Las relaciones principal-agente










Cualquier situación en la que una o más personas ha delegado la autoridad, a la hora de tomar decisiones a otra u otras personas, puede describirse en términos de relaciones principal-agente. Es importante comprender que también se puede producir aunque no haya una relación contractual entre las partes que explicite dicha delegación de autoridad, como por ejemplo, cuando un alumno está gravemente enfermo y le pide a algún compañero o familiar que platique con el profesor para ver la forma en la que el estudiante pueda acreditar el curso y estar al corriente con sus estudios durante el lapso de tiempo en que no podrá asistir a la escuela.


Los problemas de agencia surgen cuando hay un conflicto de intereses entre el principal y su agente. Si aquél tuviese un conocimiento exacto de las acciones de éste, o el contrato que les liga fuese tan perfecto que los intereses de ambas partes resultaran coincidentes (es decir, si los intereses del agente se consiguieran plenamente al mismo tiempo que logra satisfacer totalmente los intereses del principal) no existirían problemas de agencia. Pero como nuestro mundo es imperfecto y la información no fluye igual para ambas partes, sino que es asimétrica, debemos buscar aquellos contratos que minimicen los problemas de agencia, buscando de esta manera que el principal y el agente obtengan los máximos beneficios posibles para ambas partes.

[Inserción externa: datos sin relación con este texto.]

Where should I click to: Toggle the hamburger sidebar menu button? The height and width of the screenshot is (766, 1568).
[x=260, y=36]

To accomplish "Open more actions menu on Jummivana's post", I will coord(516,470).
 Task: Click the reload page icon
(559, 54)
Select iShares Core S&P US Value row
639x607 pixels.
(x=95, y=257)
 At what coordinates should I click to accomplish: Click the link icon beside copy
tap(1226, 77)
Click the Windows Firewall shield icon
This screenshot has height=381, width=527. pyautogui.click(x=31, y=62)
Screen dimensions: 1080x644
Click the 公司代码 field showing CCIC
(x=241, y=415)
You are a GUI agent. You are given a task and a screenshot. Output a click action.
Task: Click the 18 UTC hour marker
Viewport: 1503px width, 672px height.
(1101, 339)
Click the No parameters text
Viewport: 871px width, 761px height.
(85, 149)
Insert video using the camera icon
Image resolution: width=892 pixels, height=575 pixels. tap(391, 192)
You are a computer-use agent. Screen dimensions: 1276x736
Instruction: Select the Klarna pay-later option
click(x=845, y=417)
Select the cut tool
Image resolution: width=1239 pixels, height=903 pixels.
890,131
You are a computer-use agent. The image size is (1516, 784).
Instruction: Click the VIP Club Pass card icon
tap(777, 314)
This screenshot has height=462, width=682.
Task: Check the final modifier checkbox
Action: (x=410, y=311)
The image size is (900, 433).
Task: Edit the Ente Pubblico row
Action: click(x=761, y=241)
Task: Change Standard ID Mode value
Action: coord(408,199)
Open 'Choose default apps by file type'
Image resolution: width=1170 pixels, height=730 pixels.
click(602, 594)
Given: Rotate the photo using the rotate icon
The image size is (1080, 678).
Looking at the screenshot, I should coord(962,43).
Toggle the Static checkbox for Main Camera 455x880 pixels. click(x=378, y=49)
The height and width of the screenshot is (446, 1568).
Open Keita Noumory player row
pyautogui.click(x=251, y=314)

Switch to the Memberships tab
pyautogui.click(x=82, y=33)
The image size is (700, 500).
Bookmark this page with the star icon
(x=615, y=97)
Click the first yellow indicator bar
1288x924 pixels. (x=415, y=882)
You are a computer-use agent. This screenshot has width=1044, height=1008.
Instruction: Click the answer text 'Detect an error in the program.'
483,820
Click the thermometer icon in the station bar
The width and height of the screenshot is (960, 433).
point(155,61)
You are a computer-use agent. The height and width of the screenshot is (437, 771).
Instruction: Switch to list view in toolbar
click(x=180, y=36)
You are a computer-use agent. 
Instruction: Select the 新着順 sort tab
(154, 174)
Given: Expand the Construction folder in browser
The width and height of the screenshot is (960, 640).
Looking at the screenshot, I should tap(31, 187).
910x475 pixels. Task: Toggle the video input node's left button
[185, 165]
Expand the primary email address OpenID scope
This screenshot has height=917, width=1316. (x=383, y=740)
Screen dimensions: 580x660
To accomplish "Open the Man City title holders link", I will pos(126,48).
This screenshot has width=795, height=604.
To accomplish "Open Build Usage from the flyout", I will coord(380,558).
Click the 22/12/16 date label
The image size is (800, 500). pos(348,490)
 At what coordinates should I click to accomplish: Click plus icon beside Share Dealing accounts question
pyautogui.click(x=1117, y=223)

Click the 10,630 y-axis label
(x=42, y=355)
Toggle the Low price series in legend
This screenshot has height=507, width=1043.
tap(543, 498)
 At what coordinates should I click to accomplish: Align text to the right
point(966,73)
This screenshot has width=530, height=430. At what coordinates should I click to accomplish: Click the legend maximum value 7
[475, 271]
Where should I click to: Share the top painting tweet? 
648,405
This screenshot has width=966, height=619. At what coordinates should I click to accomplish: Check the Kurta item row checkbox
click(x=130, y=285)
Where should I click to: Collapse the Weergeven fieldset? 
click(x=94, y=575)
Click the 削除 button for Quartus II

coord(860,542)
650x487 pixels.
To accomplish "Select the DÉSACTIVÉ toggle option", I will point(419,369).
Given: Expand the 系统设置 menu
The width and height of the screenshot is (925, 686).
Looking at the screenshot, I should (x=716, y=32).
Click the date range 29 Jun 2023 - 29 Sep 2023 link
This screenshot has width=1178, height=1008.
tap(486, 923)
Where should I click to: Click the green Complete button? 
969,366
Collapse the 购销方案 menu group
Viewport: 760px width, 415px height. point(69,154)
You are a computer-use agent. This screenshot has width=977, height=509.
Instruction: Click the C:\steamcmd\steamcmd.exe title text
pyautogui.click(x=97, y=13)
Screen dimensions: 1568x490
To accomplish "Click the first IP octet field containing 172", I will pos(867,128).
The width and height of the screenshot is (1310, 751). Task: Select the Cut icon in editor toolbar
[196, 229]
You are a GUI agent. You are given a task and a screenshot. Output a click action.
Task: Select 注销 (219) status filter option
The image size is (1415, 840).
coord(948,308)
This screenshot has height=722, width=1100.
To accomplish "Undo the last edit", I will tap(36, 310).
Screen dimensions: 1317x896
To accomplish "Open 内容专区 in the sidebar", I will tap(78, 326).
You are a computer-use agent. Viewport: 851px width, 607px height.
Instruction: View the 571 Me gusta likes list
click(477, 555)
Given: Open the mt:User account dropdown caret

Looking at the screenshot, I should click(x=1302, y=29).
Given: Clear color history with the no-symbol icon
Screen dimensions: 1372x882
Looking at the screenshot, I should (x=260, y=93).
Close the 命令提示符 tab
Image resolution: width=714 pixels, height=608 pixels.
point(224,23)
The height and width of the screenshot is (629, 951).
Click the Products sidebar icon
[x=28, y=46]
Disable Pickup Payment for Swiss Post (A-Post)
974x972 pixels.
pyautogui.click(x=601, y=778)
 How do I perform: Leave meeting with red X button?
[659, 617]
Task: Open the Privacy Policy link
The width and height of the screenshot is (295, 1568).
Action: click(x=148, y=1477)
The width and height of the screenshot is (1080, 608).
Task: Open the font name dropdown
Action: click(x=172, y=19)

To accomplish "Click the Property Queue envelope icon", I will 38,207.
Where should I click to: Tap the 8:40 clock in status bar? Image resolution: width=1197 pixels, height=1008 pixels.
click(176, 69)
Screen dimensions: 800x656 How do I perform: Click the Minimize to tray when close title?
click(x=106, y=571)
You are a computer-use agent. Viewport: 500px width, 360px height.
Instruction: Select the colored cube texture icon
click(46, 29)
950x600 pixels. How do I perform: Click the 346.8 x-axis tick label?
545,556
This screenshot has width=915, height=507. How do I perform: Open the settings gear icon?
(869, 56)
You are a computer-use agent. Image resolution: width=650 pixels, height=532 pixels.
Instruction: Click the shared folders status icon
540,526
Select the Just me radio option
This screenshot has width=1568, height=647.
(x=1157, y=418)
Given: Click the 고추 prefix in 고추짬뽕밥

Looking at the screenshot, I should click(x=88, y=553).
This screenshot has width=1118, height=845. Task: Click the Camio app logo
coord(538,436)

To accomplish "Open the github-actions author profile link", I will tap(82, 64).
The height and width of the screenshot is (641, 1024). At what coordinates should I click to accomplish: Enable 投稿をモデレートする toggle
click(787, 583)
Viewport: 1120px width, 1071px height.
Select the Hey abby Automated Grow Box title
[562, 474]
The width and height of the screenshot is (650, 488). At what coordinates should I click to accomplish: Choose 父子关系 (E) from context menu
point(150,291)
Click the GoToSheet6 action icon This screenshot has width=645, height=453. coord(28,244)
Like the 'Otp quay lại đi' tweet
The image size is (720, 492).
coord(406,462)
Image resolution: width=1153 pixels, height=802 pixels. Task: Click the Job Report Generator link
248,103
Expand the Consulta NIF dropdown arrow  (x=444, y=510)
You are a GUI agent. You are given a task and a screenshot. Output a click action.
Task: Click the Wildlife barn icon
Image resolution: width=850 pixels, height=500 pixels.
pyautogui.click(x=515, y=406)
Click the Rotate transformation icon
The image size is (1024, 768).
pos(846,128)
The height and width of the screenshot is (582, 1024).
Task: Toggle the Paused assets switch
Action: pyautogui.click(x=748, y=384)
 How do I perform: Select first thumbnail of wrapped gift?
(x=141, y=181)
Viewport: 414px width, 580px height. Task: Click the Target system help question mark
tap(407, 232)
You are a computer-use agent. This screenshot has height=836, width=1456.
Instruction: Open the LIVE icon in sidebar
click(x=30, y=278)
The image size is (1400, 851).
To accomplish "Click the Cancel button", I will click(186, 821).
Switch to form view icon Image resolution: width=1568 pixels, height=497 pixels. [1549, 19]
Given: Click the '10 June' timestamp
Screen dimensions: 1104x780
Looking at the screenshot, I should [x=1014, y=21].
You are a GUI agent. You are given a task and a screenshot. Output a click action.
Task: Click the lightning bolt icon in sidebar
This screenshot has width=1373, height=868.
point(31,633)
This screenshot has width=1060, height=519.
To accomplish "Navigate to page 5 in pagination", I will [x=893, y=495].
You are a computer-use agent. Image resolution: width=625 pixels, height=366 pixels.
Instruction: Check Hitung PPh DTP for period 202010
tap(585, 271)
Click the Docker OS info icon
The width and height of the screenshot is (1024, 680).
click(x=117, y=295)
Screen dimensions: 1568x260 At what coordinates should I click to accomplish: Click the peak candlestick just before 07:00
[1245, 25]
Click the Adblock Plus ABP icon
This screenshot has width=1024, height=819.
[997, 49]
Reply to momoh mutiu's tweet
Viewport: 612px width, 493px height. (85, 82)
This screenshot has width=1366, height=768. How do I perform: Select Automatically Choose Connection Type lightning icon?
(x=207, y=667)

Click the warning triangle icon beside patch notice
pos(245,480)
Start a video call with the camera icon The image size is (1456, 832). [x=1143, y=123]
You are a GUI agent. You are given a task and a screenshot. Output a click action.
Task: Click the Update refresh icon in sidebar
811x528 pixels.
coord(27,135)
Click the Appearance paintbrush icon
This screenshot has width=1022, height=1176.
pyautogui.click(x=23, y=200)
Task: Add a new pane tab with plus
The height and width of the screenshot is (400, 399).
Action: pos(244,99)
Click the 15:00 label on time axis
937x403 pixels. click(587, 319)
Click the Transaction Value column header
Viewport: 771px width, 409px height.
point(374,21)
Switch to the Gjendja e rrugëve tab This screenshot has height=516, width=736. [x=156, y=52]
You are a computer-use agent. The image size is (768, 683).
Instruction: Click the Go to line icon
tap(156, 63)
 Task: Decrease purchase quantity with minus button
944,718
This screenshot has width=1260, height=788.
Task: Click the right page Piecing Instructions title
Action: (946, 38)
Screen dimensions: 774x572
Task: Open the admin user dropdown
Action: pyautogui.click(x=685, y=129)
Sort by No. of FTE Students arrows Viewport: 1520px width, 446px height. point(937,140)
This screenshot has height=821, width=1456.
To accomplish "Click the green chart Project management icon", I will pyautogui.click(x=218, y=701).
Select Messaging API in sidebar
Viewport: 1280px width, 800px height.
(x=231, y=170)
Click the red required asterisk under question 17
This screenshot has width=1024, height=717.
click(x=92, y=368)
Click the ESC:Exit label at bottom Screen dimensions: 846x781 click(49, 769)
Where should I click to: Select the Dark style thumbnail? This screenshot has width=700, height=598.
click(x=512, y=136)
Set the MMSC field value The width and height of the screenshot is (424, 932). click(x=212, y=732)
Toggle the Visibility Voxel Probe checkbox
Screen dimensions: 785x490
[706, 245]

Una gran cantidad de las decisiones que implican conflictos de intereses en un contexto principal-agente se modela a través de los denominados derechos contingentes. Son unos derechos que pueden interesar ejercer según se den determinados resultados, o no. Por ejemplo, una opción se ejercerá antes de su vencimiento si proporciona beneficios a su propietario. El valor de la opción depende del valor del activo subyacente  sobre la empresa.